## TEXT ZUR DURCHSICHT
━━━━━━━━━━━━━━━━━━━━

Können Geimpfte andere mit Corona infzieren?

„Die Virusausscheidung Geimpfter ist stark reduziert, aber ein Restrisiko bleibt“, sagt Lothar Wieler, Chef des Robert Koch-Instituts. Die Experten des RKI gehen davon aus, dass die das Risiko einer Virusweitergabe bei vollständig Geimpften spätestens ab dem 15. Tag nach Gabe der zweiten Impfdosis geringer ist als bei Personen mit einem negativen Antigen-Schnelltest. Die RKI-Empfehlung gilt als wichtigste Grundlage für die Entscheidung, Geimpfte nicht nur mit frisch Getesteten gleich zu stellen, sondern ihnen sogar noch deutlich weitere Erleichterungen zu gewähren.

Hundertprozentige Sicherheit gibt es jedoch nicht: Immer wieder kam es in den vergangenen Wochen zu Fällen, wo sich Geimpfte infiziert hatten. Diese hatten zwar in der Regel keine oder nur leichte Symptome, dennoch schließen Forscher wie der Frankfurter Virologe Martin Stürmer nicht aus, dass eine Virusübertragung im Einzelfall denkbar ist.

Bundeskanzlerin Angela Merkel (CDU) kommt neben Markus Söder (CSU, l), Ministerpräsident von Bayern und CSU-Vorsitzender, und Michael Müller (r, SPD), Regierender Bürgermeister von Berlin, zu der Pressekonferenz nach dem Impfgipfel im Kanzleramt
Bundeskanzlerin Angela Merkel (CDU) kommt neben Markus Söder (CSU, l), Ministerpräsident von Bayern und CSU-Vorsitzender, und Michael Müller (r, SPD), Regierender Bürgermeister von Berlin, zu der Pressekonferenz nach dem Impfgipfel im Kanzleramt © dpa | Michael Kappeler

Wie sollen Geimpfte ihre Impfung nachweisen?

Spätestens Ende Juni, zum Beginn der Sommerferien, soll eine Impfung nicht nur mit einem Eintrag im gelben Impfheft nachgewiesen werden können, sondern auch digital auf Smartphones. Wer kein Smartphone hat, kann einen Ausdruck der digital lesbaren Impfbescheinigung als QR-Code auf Papier bekommen. Soweit der Plan.

In der Praxis gibt es in den Bundesländern, in denen jetzt schon Lockerungen für Geimpfte gelten, viel Verwirrung: „Die Impfbescheinigungen sehen im Augenblick alle unterschiedlich aus, ungeschulte Mitarbeiter in Geschäften oder Friseursalons müssen auf dieser Basis entscheiden, ob jemand einen ausreichenden Impfstatus hat oder nicht. Es herrscht großes Durcheinander“, beobachtet Ute Teichert, Vorsitzende des Bundesverbands der Ärztinnen und Ärzte des Öffentlichen Gesundheitsdienstes. Die Politik dürfe nicht den zweiten Schritt vor dem ersten gehen: „Bevor es bundesweit Erleichterungen für Geimpfte gibt, muss ein einheitliches Zertifikat als Impfnachweis eingeführt werden.“ Das Zertifikat müsse unbedingt fälschungssicher sein.

━━━━━━━━━━━━━━━━━━━━

## DATEN ZUR AUSWERTUNG
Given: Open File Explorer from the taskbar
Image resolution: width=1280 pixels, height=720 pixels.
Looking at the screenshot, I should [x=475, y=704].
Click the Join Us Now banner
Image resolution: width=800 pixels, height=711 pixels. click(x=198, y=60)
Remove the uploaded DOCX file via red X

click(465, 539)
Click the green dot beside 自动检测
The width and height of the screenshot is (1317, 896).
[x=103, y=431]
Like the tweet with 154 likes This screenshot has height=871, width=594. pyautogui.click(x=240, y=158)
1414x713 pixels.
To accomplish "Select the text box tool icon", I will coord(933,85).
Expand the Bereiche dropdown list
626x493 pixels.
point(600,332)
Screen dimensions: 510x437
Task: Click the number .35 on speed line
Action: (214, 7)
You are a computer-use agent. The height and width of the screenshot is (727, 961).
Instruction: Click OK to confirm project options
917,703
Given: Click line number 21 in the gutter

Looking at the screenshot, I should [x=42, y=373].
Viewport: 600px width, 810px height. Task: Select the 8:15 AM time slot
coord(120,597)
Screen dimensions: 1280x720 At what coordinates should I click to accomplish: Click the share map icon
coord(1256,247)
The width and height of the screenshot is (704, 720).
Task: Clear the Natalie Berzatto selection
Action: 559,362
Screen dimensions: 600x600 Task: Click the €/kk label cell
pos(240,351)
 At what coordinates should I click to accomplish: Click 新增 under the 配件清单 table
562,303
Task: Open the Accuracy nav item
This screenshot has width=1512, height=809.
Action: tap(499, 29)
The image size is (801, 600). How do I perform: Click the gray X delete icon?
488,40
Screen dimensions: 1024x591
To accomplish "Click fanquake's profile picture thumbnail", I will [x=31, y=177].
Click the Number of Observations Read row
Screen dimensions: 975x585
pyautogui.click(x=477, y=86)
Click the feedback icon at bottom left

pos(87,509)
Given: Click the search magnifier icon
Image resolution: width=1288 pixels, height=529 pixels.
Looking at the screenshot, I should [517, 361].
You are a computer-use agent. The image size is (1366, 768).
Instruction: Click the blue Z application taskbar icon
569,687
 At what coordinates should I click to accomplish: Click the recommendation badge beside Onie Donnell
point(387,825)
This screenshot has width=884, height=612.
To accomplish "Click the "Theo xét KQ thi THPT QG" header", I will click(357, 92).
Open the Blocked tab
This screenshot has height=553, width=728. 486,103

━━━━━━━━━━━━━━━━━━━━

Beantworte anhand des Textes über Geimpfte und Corona kurz diese Fragen:
(a) Ab wann ist bei vollständig Geimpften nach Einschätzung der RKI-Experten das Risiko einer Virusweitergabe geringer als bei Personen mit negativem Antigen-Schnelltest?
(b) Wie können Menschen ohne Smartphone ihre Impfung nachweisen?
(c) Welche Eigenschaft muss das Zertifikat nach Ute Teichert unbedingt haben?
Die Zeilen spielen hierfür keine Rolle.

(a) Spätestens ab dem 15. Tag nach Gabe der zweiten Impfdosis.
(b) Mit einem Ausdruck der digital lesbaren Impfbescheinigung als QR-Code auf Papier.
(c) Es muss fälschungssicher sein.